* _Provided material_
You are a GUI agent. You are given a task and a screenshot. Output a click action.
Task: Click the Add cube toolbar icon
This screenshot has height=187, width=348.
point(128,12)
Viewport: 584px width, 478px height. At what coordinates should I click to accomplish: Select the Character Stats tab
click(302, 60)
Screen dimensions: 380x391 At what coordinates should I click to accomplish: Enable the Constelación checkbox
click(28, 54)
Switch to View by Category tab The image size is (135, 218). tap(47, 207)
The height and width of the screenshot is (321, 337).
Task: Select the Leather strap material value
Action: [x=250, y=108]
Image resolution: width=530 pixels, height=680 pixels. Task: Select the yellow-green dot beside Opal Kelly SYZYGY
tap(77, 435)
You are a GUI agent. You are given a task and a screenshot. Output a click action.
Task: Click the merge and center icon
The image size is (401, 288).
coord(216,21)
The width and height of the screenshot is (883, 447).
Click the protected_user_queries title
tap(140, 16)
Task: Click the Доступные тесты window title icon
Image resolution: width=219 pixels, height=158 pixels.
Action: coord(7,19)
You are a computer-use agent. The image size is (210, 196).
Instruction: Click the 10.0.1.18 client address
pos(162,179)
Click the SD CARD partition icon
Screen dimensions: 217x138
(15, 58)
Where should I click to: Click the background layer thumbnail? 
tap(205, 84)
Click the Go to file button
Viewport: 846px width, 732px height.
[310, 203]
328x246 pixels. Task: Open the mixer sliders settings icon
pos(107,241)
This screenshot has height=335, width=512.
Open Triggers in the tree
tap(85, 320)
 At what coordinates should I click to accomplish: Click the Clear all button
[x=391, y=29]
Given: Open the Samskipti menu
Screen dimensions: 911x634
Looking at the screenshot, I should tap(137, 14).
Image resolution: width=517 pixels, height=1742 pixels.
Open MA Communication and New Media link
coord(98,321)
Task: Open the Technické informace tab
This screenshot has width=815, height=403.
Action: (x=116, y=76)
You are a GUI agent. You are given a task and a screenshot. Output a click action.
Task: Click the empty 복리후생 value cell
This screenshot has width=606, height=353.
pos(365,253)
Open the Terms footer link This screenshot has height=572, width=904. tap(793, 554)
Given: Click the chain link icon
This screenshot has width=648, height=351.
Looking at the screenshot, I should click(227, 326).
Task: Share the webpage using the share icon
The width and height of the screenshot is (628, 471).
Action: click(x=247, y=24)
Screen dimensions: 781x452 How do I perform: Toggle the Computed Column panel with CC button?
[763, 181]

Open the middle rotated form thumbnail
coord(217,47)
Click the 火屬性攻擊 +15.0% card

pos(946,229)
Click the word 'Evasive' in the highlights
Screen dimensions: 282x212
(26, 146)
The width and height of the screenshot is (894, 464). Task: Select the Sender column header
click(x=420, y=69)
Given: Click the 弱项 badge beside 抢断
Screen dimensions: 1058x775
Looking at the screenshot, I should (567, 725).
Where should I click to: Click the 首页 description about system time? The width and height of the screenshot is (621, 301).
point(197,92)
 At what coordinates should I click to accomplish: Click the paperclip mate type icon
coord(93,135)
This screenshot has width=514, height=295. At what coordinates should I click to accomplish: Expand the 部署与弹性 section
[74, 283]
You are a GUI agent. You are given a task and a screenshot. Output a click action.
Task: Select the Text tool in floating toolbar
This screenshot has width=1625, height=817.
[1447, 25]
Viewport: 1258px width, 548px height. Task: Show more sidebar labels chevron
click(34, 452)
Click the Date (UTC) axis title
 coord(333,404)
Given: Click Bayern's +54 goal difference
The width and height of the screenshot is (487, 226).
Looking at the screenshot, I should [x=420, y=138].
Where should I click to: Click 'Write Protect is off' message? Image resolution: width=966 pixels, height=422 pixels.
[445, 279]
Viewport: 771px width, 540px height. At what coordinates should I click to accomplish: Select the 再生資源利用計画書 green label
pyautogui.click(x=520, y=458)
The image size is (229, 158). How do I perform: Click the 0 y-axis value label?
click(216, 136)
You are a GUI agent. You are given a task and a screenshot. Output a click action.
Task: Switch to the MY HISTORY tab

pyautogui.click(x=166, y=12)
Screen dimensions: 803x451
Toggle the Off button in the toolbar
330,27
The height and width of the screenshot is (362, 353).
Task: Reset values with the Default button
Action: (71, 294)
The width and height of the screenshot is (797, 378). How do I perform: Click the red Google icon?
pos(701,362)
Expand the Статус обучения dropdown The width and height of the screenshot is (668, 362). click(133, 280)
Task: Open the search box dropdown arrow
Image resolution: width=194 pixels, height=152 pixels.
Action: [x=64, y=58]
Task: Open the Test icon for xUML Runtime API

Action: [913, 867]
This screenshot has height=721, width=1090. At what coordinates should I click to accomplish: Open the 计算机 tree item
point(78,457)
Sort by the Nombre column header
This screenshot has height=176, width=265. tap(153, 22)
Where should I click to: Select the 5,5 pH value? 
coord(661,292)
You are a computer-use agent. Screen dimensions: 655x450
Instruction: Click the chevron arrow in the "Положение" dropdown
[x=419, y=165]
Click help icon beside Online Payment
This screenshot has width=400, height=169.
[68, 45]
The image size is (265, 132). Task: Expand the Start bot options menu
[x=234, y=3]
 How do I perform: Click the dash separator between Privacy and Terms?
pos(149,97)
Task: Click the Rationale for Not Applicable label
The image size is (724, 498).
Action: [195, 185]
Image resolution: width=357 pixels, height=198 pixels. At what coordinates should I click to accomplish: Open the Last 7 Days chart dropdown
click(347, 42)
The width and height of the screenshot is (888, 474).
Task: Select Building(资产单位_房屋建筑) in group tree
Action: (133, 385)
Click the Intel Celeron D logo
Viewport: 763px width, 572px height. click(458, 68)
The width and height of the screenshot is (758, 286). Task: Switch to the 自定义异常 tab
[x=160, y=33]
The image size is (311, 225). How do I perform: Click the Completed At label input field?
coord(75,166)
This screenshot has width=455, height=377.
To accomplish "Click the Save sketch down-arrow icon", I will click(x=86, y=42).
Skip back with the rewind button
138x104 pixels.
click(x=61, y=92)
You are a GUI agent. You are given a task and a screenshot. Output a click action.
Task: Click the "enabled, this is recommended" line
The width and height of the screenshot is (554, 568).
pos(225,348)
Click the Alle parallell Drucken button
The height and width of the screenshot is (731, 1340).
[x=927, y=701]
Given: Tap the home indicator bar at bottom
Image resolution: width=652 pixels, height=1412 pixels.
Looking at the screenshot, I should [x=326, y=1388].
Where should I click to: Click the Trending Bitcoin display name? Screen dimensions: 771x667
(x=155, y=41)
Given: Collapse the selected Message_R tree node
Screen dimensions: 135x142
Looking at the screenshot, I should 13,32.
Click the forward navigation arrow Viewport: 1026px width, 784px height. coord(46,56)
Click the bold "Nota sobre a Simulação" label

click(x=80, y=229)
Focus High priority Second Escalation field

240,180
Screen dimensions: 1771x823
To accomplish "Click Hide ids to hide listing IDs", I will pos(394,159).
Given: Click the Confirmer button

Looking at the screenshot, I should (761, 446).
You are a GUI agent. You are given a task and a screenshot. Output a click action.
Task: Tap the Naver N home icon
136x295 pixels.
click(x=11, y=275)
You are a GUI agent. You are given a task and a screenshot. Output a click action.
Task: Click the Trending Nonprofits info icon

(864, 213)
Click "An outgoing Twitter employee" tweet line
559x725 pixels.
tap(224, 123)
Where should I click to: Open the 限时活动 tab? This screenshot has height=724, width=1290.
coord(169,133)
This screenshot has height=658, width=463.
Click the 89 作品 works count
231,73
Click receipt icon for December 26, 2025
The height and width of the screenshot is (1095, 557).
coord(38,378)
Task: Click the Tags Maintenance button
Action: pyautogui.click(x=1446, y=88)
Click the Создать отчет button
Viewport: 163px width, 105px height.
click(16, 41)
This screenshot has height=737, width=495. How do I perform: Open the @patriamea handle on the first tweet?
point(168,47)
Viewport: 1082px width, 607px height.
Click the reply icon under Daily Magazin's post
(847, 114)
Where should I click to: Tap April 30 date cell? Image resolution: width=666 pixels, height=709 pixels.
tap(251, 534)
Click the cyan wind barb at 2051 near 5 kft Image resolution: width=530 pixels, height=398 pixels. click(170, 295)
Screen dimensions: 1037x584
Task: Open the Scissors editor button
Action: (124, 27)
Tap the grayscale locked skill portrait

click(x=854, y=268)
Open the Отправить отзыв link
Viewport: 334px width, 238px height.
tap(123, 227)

* _Exercise description_
Find the word "computer" in the records. Copy every line it appears in.

* _Output for this task_
You are a computer-use agent. The image size is (210, 196).
You are a computer-use agent. Screen dimensions: 655x450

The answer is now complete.